2. The healthcare professional is developing a discharge plan for a client recovering from alcohol withdrawal. Which instruction should be included in the client’s discharge teaching?
- A. Avoid all social situations involving alcohol.
- B. Continue taking prescribed medications.
- C. Contact a support group such as Alcoholics Anonymous.
- D. Avoid using any over-the-counter medications.
Correct answer: C
Rationale: It is essential to include instructions for the client to contact a support group like Alcoholics Anonymous in their discharge teaching. Support groups play a vital role in providing ongoing support, guidance, and encouragement during the recovery process from alcohol withdrawal, helping to prevent relapse. Choice A is incorrect because avoiding all social situations involving alcohol may not be practical or sustainable in the long term. Choice B is important but is not specific to the client's alcohol recovery needs. Choice D is not the top priority compared to the importance of connecting with a support group for ongoing assistance and accountability.
3. What assessment question will provide healthcare providers with information regarding the effects of a woman's circadian rhythms on her quality of life?
- A. How much sleep do you usually get each night?
- B. Does your heart ever seem to skip a beat?
- C. When was the last time you had a fever?
- D. Do you have problems urinating?
Correct answer: A
Rationale: Asking about the amount of sleep a woman gets each night is crucial in understanding her circadian rhythms and how they may affect her quality of life. Circadian rhythms are the body's internal clock that regulates the sleep-wake cycle. Monitoring sleep patterns can provide insights into how well these rhythms are functioning and impacting daily life. Choices B, C, and D are unrelated to circadian rhythms and do not directly assess the effects of these rhythms on quality of life.
4. The client is preparing to discontinue the use of a sedative-hypnotic medication. Which instruction should the nurse include?
- A. “You may experience withdrawal symptoms; these are usually mild.”
- B. “The medication will need to be gradually tapered off.”
- C. “You should increase your caffeine intake to stay alert.”
- D. “There should be no change in your sleep patterns during discontinuation.”
Correct answer: B
Rationale: When discontinuing sedative-hypnotic medications, it is crucial to gradually taper them off to prevent withdrawal symptoms. Choice A is incorrect because withdrawal symptoms can be severe, not always mild. Choice C is incorrect as increasing caffeine intake can exacerbate sleep disturbances. Choice D is incorrect because changes in sleep patterns are expected during discontinuation of sedative-hypnotic medications.

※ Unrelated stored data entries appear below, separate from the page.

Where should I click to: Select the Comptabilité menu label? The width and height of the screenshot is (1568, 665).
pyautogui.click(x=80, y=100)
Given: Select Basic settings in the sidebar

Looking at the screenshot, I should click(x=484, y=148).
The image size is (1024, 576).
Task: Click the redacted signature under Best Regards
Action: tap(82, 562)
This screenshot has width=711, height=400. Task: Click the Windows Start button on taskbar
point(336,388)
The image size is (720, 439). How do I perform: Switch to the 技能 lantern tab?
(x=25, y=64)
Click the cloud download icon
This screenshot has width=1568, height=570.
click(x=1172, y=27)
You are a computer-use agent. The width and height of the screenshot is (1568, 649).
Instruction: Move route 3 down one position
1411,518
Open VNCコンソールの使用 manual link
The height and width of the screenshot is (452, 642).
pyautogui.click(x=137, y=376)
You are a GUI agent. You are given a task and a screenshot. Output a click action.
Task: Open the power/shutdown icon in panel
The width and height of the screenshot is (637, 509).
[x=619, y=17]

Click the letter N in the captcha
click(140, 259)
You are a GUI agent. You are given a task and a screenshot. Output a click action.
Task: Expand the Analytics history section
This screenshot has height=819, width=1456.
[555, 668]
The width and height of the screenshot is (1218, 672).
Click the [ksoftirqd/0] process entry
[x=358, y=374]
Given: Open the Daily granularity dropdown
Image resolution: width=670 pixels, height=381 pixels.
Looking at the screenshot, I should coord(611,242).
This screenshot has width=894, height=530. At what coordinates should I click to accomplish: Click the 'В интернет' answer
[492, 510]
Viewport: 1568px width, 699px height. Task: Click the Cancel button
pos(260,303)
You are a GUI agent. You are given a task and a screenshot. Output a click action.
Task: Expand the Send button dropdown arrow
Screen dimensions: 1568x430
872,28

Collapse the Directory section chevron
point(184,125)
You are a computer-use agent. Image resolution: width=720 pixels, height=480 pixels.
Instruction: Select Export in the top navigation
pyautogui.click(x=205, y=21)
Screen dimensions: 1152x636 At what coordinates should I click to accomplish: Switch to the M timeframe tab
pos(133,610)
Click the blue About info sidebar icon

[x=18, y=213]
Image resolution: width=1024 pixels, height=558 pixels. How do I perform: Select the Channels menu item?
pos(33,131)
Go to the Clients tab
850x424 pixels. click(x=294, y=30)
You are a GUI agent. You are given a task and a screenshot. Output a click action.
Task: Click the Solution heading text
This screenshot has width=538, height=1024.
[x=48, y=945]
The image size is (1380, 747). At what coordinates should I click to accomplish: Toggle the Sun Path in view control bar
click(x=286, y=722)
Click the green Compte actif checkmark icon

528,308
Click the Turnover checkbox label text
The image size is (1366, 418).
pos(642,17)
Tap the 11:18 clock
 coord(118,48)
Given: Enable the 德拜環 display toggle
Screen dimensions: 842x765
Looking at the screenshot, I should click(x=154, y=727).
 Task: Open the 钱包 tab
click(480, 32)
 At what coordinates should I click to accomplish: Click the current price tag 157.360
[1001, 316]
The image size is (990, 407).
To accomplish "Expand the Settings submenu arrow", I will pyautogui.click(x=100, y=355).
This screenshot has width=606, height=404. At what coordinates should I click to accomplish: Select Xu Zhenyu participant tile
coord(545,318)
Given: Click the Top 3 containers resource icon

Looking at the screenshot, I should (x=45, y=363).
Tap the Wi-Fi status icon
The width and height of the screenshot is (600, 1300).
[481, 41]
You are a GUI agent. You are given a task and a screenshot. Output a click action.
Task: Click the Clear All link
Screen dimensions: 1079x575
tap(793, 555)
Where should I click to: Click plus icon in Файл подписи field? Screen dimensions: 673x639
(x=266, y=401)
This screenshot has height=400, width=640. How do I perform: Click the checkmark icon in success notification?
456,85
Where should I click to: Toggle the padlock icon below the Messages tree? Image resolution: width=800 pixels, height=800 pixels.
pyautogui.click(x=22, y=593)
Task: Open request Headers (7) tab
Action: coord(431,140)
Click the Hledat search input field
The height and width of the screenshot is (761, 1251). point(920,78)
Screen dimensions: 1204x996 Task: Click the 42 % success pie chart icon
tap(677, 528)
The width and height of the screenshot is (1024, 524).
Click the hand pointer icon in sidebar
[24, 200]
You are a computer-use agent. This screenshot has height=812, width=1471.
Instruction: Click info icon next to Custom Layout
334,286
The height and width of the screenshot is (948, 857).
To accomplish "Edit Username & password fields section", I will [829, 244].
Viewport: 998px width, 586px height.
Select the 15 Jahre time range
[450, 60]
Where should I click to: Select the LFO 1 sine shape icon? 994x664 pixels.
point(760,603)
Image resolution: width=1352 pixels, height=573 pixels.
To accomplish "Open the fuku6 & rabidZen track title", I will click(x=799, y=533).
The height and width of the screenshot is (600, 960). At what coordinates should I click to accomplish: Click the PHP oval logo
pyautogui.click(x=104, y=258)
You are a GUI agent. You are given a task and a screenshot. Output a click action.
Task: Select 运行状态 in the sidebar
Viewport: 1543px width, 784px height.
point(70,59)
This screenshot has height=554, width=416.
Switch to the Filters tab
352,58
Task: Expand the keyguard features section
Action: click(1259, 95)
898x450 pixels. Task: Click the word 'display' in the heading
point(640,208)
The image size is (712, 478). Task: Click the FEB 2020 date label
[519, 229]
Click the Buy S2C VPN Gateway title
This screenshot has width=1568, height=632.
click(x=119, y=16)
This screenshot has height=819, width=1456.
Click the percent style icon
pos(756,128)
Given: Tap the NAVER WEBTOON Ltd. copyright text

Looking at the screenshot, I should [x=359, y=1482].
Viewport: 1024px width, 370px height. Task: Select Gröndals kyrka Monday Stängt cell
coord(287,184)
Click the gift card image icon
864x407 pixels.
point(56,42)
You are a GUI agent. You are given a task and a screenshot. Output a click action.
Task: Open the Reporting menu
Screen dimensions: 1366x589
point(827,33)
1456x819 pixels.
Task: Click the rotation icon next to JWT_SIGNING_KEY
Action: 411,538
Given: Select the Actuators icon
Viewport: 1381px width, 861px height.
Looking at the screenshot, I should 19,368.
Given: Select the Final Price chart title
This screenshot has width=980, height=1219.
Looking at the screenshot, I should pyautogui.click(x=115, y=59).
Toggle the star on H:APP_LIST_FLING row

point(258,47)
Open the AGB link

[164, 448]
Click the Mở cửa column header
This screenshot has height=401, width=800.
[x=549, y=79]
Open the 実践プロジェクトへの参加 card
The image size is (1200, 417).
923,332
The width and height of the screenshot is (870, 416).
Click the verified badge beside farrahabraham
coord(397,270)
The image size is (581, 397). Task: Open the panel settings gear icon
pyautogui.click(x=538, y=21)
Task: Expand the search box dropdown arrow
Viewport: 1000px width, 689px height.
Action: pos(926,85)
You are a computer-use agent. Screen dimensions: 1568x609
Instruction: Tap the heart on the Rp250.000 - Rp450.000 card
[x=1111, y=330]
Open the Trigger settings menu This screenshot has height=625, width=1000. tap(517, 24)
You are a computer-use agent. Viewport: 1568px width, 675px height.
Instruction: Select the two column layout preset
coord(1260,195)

5. The nurse accepts a transfer to the mental health unit and understands that the client is distractible and is exhibiting a decreased ability to concentrate. The nurse has only 15 minutes to talk with the client. To develop a treatment plan for this client, which assessment is most important for the nurse to obtain?
- A. Motivation for treatment
- B. History of substance use
- C. Medication compliance
- D. Mental status examination
Correct answer: D
Rationale: A mental status examination is the most important assessment for the nurse to obtain in this scenario. It provides a comprehensive view of the client's current cognitive functioning, including their level of alertness, orientation, memory, attention, and thought process. Understanding the client's mental status is crucial for developing an appropriate treatment plan. The other options, such as motivation for treatment, history of substance use, and medication compliance, are important aspects to consider but may not directly address the client's current cognitive state and immediate treatment needs as effectively as a mental status examination.